§ PROBLEM: Where an entry contains an image, skip the image and print the rest exactly.

§ SOURCE RECORDS:
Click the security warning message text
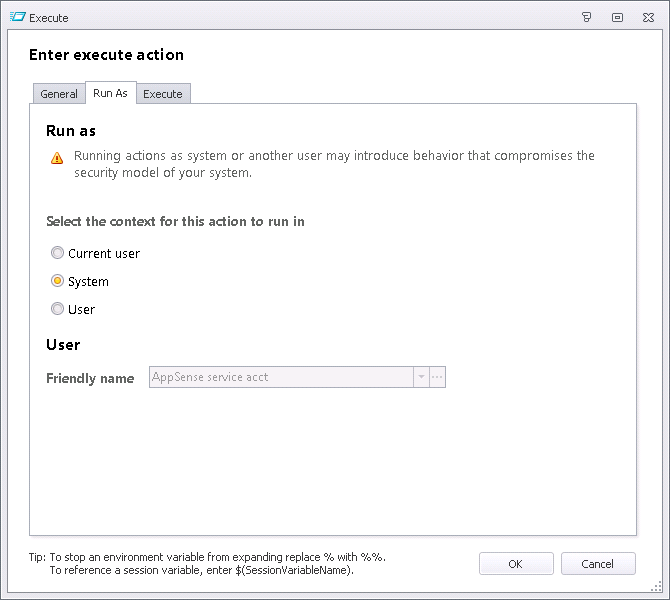 tap(334, 164)
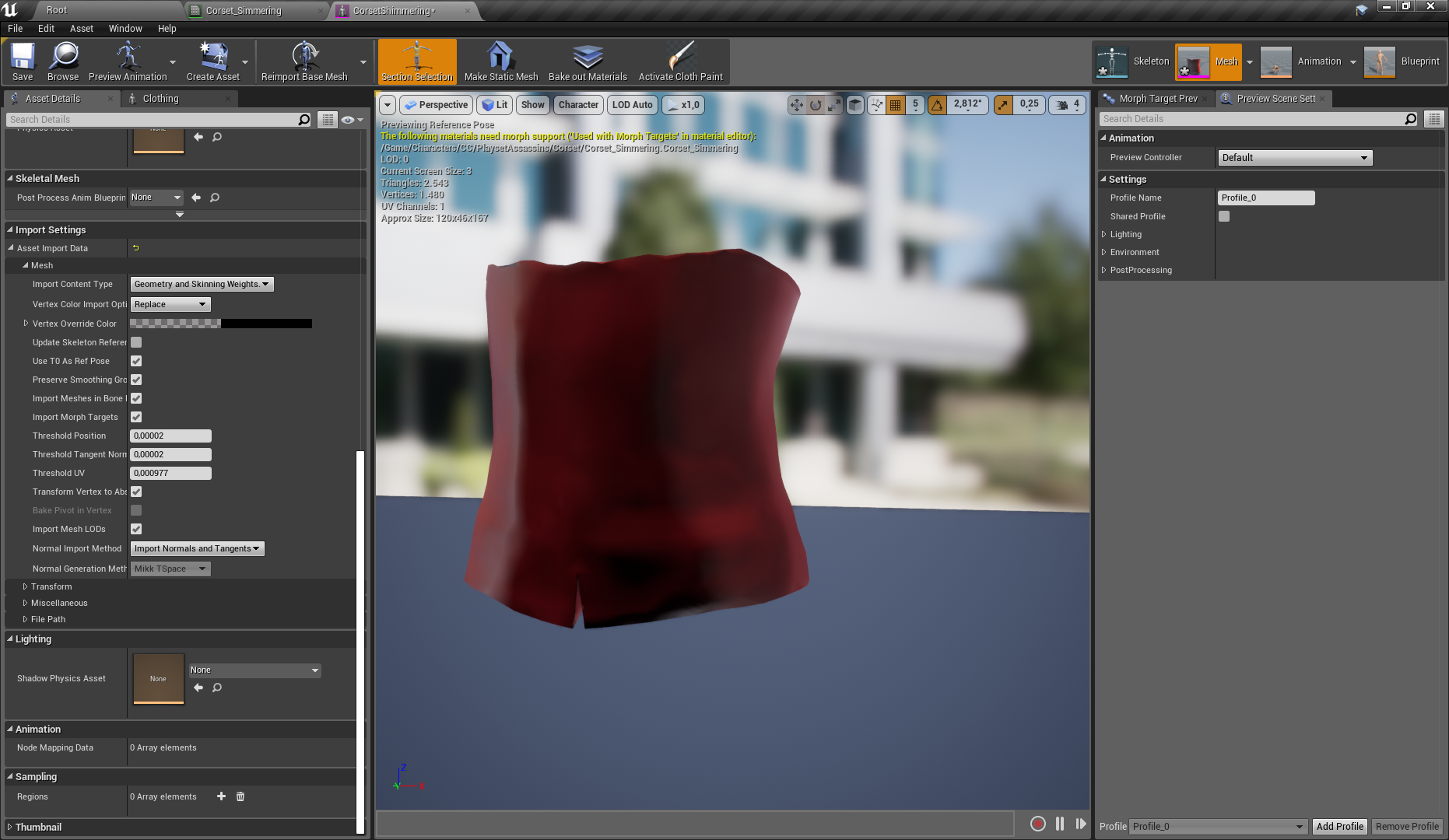The width and height of the screenshot is (1449, 840).
Task: Open Normal Import Method dropdown
Action: coord(197,549)
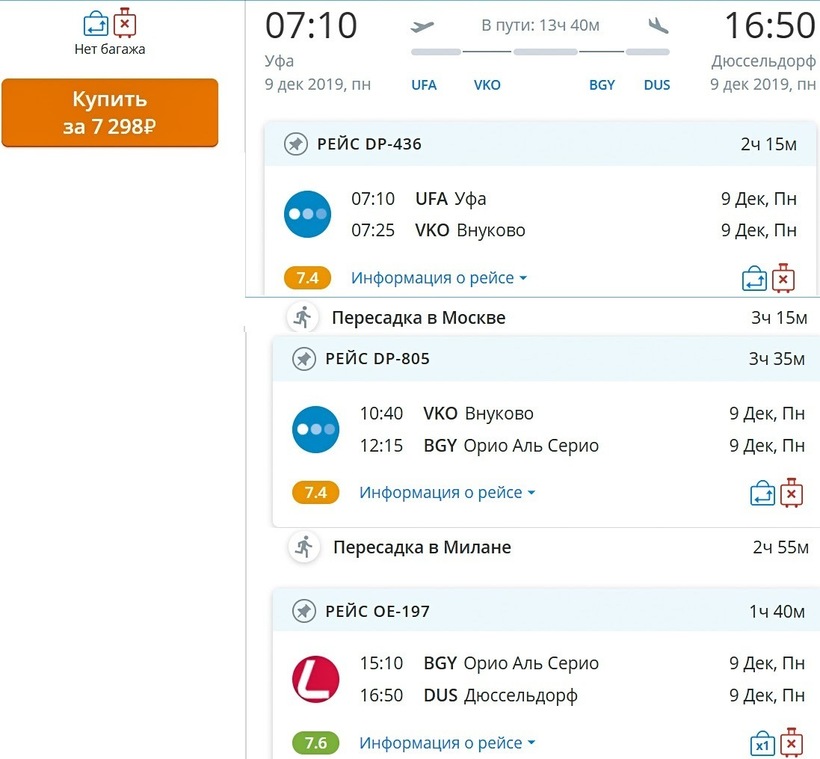Click the walking icon beside Пересадка в Милане
This screenshot has width=820, height=759.
[303, 547]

§ SOLVED PROBLEM:
Click the security warning message text
 tap(334, 164)
The width and height of the screenshot is (1449, 840).
Task: Open Normal Import Method dropdown
Action: coord(197,549)
Click the walking icon beside Пересадка в Милане
This screenshot has width=820, height=759.
[303, 547]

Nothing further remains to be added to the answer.